• _Extract to read_
Friday, May 30, 2014

Revolutionaries, Transcendentalists, and Some Thoughts from Farming

The farm where I work as an apprentice is on the Minuteman National Park, in Concord, MA. As I go to and from the work and about the fields, I spend more than a little time thinking about how revolutions start, how the shapes and ways of the world change.

I also spend a goodly amount of time listening to NPR as I commute, alone in my car. This morning, I heard the tail end of a report about how the coal industry is arguing that they can’t upgrade to more efficient and cleaner ways of burning coal—that to do so would wreck the United States economy.

The next bit of news, probably an unintentional juxtaposition, was the Marketplace Morning report. At that moment, U.S. stock futures were trading in the negative.

So…we’re sticking with a dirty and dangerous way of being because we’re afraid that it will ruin our economy, and that economy is currently an exercise in negative futures?

As with all things, I am more concerned about the poetic implications of the words as I am about the economics or the science of a report. Those two news blurbs, taken together, contain enormous, bone deep truths.

It was with this idea of how to leave an old and no longer appropriate system, prognostications of a failed future that I drove past numerous historic markers of the Revolutionary War and arrived at the fun and vibrant and busy little farm where I work.

We planted today. We filled up newly tilled and shaped beds in three different fields with peppers and tomatoes and eggplant and flowers. I think we planted 1,800 pepper plants and I lost count of everything else. My hands are delightfully sore from all the digging, and despite best efforts, I still have some new patches of sunburn. We weeded the potato field, and one of the farmers plowed under a failed crop of onions (maggots, due to excess moisture, probably, they tell me—I am continually excited about how much I do not know about the world of food, which is strange as I have been eating food for many years now). We finished that day at the local ice cream shop. It was a great day.

I want the world to change, to be more like the kind and small and complex world of something like a farm or any of the other little worlds I’ve lived in. I want that so badly I cry myself to sleep some nights and I believe in the possibility of change so fully that I wake up some mornings on fire with the hope that the revolution will happen before lunch. 

And, more and more, I believe that change is happening, that the revolution can almost be said to be in progress. Does my working on a local organic CSA with a complex land lease permit from the National Park Service do anything to stop Nigerian schoolgirls from being kidnapped, or mass shootings, or climate change, or the violence of politics, of life, in Syria or Ukraine?

No, and I won’t pretend that it does in anything so grand in a practical manner. I wish it were that simple. However, last week, I looked down at the rows of tiny beet seedlings, just poking through the dirt and thought suddenly of all the life in that small patch. Then I looked up at the boundless sky and thought of all the life that is tucked in under those layers and layers of air and cloud. This perspective of scales of being changed nothing, geopolitically, except I felt incredibly humble and ferociously happy to be part of the world. There was a sense of braided joy and connection and responsibility that I am trying to carry with me and abide in. I believe even that small awareness of the world and one’s place and size within its fantastic scope is a step towards a better world for everyone.

• _The tasks_
1. In the blog post about farming in Concord, what crop did one of the farmers plow under?
2. Write the next few paragraphs of the blog post about farming in Concord, picking up after its final sentence and keeping the writer's voice.

• _Dataset records_
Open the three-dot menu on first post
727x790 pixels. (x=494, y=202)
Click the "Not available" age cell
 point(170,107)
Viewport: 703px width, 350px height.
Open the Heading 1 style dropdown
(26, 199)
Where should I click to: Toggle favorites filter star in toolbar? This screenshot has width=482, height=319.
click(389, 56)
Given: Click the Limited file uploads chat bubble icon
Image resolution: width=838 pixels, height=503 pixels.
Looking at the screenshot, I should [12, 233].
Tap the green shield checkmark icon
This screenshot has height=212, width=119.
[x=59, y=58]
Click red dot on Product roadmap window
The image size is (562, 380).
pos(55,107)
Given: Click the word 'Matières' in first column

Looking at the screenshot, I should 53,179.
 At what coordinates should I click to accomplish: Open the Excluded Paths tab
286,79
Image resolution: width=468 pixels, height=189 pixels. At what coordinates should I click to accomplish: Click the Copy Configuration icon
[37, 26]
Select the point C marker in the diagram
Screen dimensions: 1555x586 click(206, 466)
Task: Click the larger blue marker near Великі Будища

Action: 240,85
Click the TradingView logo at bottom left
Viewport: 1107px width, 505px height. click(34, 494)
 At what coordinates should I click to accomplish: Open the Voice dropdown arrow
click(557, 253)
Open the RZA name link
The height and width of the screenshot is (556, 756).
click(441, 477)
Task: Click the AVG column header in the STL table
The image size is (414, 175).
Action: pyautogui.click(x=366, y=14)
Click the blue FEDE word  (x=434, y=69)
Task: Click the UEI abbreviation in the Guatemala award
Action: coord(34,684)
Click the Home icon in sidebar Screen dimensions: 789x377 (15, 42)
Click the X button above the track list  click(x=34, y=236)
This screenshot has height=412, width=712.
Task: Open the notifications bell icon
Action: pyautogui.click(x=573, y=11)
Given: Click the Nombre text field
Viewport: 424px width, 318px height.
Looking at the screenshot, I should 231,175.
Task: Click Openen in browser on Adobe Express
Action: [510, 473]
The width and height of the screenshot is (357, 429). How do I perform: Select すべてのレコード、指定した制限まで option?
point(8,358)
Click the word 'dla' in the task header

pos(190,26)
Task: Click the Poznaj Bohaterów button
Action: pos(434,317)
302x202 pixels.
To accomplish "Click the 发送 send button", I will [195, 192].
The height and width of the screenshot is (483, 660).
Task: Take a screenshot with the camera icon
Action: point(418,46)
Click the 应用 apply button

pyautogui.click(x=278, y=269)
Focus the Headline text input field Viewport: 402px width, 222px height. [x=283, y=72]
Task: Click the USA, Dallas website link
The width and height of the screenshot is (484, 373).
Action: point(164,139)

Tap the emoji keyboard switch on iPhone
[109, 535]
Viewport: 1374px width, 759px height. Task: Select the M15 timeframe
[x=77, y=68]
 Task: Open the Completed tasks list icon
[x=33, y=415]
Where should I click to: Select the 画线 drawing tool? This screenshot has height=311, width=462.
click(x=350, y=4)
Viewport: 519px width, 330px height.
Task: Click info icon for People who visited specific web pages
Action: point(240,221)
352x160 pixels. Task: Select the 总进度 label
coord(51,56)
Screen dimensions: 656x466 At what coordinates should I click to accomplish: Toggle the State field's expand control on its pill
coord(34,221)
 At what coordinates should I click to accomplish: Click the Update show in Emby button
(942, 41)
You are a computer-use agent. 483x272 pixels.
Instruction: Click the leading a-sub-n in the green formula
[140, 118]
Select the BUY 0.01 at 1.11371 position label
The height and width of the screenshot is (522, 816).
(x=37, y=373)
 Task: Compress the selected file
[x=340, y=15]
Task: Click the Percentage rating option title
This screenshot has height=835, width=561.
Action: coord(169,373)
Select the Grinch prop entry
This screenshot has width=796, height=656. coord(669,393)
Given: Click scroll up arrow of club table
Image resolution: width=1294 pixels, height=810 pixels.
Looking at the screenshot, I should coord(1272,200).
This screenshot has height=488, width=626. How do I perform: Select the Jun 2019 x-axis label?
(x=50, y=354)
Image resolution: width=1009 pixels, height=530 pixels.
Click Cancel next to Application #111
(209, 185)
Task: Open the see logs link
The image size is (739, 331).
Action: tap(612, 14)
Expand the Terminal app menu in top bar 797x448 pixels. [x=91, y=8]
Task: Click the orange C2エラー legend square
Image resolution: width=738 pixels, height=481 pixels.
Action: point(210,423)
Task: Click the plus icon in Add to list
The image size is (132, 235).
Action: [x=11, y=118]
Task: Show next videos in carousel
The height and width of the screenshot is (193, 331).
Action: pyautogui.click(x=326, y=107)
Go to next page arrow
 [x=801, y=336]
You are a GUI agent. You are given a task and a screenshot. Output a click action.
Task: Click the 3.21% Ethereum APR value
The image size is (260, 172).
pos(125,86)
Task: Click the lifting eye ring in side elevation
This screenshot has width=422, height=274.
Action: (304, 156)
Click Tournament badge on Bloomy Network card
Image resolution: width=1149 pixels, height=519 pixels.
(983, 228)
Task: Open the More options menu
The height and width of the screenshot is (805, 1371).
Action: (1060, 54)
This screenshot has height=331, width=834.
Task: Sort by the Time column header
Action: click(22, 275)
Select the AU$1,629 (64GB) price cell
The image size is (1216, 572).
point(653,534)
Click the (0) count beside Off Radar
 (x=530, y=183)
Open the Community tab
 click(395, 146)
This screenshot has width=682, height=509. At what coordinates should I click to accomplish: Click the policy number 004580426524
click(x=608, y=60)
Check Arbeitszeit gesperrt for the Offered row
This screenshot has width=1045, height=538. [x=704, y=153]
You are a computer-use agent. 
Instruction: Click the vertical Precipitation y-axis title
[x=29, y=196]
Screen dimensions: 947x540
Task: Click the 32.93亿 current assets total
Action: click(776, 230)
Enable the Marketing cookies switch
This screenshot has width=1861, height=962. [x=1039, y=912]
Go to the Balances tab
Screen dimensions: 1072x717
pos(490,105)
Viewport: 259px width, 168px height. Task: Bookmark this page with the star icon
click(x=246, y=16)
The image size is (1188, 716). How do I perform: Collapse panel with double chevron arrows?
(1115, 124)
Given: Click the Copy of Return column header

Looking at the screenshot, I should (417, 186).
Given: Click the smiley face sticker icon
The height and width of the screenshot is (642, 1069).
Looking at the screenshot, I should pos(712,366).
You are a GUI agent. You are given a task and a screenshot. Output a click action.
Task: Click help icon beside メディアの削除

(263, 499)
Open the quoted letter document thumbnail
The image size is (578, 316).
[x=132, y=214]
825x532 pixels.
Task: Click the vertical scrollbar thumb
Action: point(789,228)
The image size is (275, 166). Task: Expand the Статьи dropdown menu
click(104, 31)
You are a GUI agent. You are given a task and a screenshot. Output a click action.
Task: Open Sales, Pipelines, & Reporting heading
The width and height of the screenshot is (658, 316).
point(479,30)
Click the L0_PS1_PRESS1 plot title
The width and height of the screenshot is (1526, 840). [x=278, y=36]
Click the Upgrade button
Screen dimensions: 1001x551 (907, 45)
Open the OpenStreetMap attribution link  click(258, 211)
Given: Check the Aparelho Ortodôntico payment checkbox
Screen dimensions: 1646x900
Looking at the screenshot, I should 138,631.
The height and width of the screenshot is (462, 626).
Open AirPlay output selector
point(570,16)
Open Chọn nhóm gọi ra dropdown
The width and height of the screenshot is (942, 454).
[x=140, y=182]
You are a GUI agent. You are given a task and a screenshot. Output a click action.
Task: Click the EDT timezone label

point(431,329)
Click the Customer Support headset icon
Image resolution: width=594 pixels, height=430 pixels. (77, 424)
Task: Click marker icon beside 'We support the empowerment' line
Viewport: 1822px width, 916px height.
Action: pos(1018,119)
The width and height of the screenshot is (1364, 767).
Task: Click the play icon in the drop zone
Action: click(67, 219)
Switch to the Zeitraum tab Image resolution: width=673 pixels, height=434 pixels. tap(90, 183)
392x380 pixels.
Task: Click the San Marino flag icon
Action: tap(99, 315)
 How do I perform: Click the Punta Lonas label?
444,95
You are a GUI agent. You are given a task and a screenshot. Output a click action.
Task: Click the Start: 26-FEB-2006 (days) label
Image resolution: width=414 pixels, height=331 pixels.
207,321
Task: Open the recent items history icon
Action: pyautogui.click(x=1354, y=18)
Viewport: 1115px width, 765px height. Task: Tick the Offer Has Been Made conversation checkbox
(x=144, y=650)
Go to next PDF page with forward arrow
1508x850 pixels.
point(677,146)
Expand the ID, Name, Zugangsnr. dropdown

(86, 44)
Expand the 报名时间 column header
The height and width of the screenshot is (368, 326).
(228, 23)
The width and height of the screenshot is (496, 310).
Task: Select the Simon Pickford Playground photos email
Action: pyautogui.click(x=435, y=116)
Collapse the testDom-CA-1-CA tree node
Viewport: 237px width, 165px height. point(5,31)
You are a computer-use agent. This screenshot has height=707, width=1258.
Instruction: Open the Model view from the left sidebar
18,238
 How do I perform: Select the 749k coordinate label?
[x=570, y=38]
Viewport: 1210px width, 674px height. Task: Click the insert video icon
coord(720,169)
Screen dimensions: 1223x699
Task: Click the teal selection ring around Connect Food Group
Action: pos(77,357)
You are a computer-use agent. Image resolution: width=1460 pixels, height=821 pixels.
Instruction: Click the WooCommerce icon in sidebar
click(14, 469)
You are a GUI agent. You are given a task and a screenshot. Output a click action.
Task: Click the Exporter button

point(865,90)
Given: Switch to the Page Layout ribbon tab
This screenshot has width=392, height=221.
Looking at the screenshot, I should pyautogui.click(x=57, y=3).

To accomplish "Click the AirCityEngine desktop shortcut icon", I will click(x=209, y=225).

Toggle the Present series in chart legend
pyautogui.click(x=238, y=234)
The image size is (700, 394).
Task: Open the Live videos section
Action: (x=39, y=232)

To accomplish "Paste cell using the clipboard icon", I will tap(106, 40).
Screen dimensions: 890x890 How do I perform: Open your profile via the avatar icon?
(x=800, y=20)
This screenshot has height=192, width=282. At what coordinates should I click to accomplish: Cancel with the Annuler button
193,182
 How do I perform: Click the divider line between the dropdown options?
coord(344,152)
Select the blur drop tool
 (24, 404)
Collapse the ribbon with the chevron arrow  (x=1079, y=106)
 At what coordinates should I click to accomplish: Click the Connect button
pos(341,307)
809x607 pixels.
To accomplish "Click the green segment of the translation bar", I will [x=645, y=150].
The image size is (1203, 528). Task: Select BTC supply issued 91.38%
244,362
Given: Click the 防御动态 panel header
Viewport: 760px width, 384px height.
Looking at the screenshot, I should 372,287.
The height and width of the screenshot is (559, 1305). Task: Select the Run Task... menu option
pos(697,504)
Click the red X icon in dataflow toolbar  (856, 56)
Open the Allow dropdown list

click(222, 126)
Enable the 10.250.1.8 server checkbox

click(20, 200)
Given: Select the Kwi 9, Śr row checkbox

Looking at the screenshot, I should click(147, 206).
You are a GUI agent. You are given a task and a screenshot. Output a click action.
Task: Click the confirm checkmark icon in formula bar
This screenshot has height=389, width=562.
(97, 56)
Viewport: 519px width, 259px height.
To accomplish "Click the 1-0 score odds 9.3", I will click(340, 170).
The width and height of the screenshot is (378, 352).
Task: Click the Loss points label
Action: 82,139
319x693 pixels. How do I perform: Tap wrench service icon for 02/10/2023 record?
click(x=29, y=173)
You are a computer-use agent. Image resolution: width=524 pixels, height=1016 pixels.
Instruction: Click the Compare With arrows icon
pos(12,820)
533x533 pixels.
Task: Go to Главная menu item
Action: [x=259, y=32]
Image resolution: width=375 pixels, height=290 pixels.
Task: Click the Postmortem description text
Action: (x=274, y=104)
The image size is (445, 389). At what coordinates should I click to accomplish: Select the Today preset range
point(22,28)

• _Final results_
1. A failed crop of onions.

2.
And, truly, good and practical changes are happening: we’re—more of us than we even know—living our lives with the knowledge that it doesn’t have to be like “they” tell us it is. Again, I am literally cultivating the soil of revolutionaries and Transcendentalists. The revolutionaries rebelled against the way of being imposed upon their lives by an empire that was mostly focused on its own profits, not the quality of life of its worker bees and consumers. The Transcendentalists followed and explored ideas of personal knowledge and freedom. (They were also kind of nutters in how their ideals played out practically, but as I never had to winter at Fruitlands under the thumb of Bronson Alcott or been emotionally manipulated by Emerson like Margaret Fuller was, I am happy to just learn from their collective misadventures and learned lessons as I make my own weird little journey through life.)

We need to boldly recognize ourselves as the heirs to these lineages. These heroes of history were just people—eyes, noses, mouths, hearts, hopes and dreams and nightmares and loves and struggles—who gathered together to go against the grain. History hasn’t stopped yet, life on this sweet planet is not over, so we might as well put more care and attention and intention into how we are to live. We must revolt, revolve, evolve, love, transcend—whatever word you like for embracing life and the future rather than clinging to the past and the devastating patterns of the past that are negating the future.

I’m not advocating for violently taking arms against the rather nasty corporations who have a vested interest in our continuing to live fossil fuel addicted lives while the world melts. I assume that even corporate nasties have people who love them and I don’t think the world needs more violence or sadness than it comes to without my advocacy.

What I am advocating, though, is taking strong and scared and unsure and joyful steps towards what seems right. There isn’t a one-size fits all answer to this. Right means different things to different people at different times, and I know that even having the time to learn to listen to whatever place that works as your ethical barometer is a luxury that not everyone can afford.

However, your heart and soul are free—in every sense of the word. I believe that listening to, learning, the tenor and tone of yourself above all else is one of the hardest and also most necessary responsibilities of being a good human. What injustices and hardships can you withstand, and what can you not live with? What is that you do that makes you feel happy and clean and whole? When are you kindest, and how do you show your love for your people, your world?

When I think of what the revolution I want looks like, I picture people being kinder to and more aware of themselves and each other, putting their hearts and bodies and hours into the people and work that brings something like joy into light. And I don’t know how to start this revolution—I have the strong and lovely sense some days that I’m joining what’s been in process for a long, long time—but trusting our better selves, turning towards them fully, and going forward, that seems like a good place to start.

Daily, I go to a place where revolutions have already been lived out and I labor over learning how to grow new generations of old plants. On that evidence, every day I trust a little more that change is possible. We just have to make it so.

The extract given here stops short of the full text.